Deux experts du web invisible nous parlent de ce qu'on y trouve et des enjeux liés à la protection des renseignements personnels sur le web.

SEUL DANS SON ÎLE

Son surnom en ligne est Furão. Il se décrit comme un entrepreneur et «voyageur perpétuel» (un style de vie qui fait en sorte qu'on ne s'établit jamais à un endroit donné, évitant ainsi de se déclarer aux autorités, de payer des impôts, etc.). Ce Québécois, qui vit actuellement dans une île de la mer de Chine, dit avoir quitté le Québec pour assouvir son désir de liberté. «Il y a quelques années, j'ai fermé mon entreprise et vendu tout ce que je possédais, confie-t-il. J'ai coupé le maximum de liens pour vivre le style de vie dont j'ai toujours rêvé.» Nous l'avons joint par courriel.

À quel moment avez-vous commencé à vous intéresser au web invisible?

J'ai commencé avant l'internet, si je puis dire. En 1994, avant que le premier fournisseur internet arrive dans ma région, je me suis procuré un modem téléphonique qui permettait de se connecter à ce qu'on appelait un BBS (billboard system). C'était un précurseur de l'internet. On trouvait de tout, du légal et de l'illégal, et personne ne semblait s'en préoccuper. Ce qui m'intéressait le plus, c'était le contenu technologique et anarchique. Pas l'anarchie dans le sens péjoratif utilisé dans les médias pour décrire des individus frustrés, mais du point de vue économique, social et politique, du respect de la propriété privée, des choix individuels et de la liberté.

Pourquoi aller naviguer sur le web visible?

Quand l'État limite les droits, les gens se rebellent et la technologie permet de contourner la censure. Je suis certain qu'on trouve de la pornographie juvénile, mais j'ose croire que c'est un faible pourcentage du contenu disponible.

Est-ce que toutes vos activités en ligne sont désormais concentrées sur le web invisible?

J'y puise 100% de mon information. C'est là que j'ai engagé tous mes collaborateurs dans les entreprises que je dirige et que j'ai trouvé tous mes clients, que j'ai appris l'anglais ainsi que toutes mes connaissances techniques. Tout est toujours accessible derrière mes propres protections pour empêcher le monde extérieur de me rejoindre, en cas d'attaque. Pour moi, c'est normal de me promener d'un web à l'autre. Aujourd'hui, mon client principal est une entreprise à but non lucratif américaine qui travaille à créer une sorte de superweb invisible privé. Avec leurs outils, n'importe qui pourra se créer un réseau privé auquel personne ne pourra accéder. Les utilisateurs de ce produit pourront partager leurs données comme ils le souhaitent, de façon sécurisée, ou encore vendre leurs informations personnelles à des entreprises marketing (toutes vos coordonnées GPS accumulées depuis deux ans, par exemple).

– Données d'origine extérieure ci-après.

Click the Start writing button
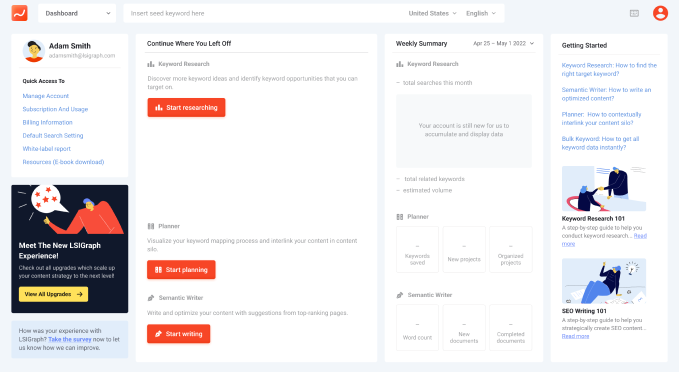178,334
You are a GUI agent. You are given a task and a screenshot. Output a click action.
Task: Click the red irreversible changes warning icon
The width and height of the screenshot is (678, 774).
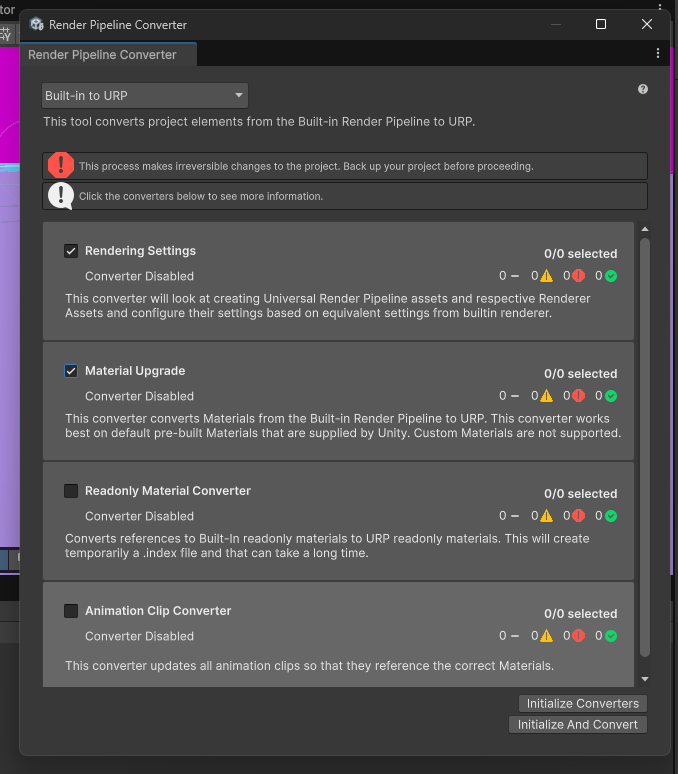pos(61,166)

Est-ce que les Québécois devraient être plus prudents sur le web? Leur vie privée est-elle menacée?

Oui, tant que l'État québécois ne sera pas en faillite, ou placé sous tutelle par le fédéral ou ses propres créditeurs, il aura les moyens de s'en prendre à sa propre population, de tendre l'oreille pour écouter ce que disent les groupes de pression, espionner les réseaux sociaux, etc. Évidemment, c'est à petite échelle, car les moyens du Québec sont modestes. Il est clair que le problème prend de l'ampleur au niveau fédéral et qu'il est encore plus gigantesque à l'échelle nord-américaine. Disons que les derniers fragments de ma candeur ont disparu après l'affaire Snowden.

CRYPTOLOGUE EN RÉSIDENCE

Ian Goldberg est professeur associé et titulaire de la Chaire de recherche en sciences informatiques de l'Université de Waterloo. Cryptologue, cypherpunk, il préside aussi le comité de direction du Tor Project. Nous l'avons joint par courriel.

On parle de plus en plus du deep web ou web invisible. Pourquoi quelqu'un voudrait-il naviguer dans cette partie du web?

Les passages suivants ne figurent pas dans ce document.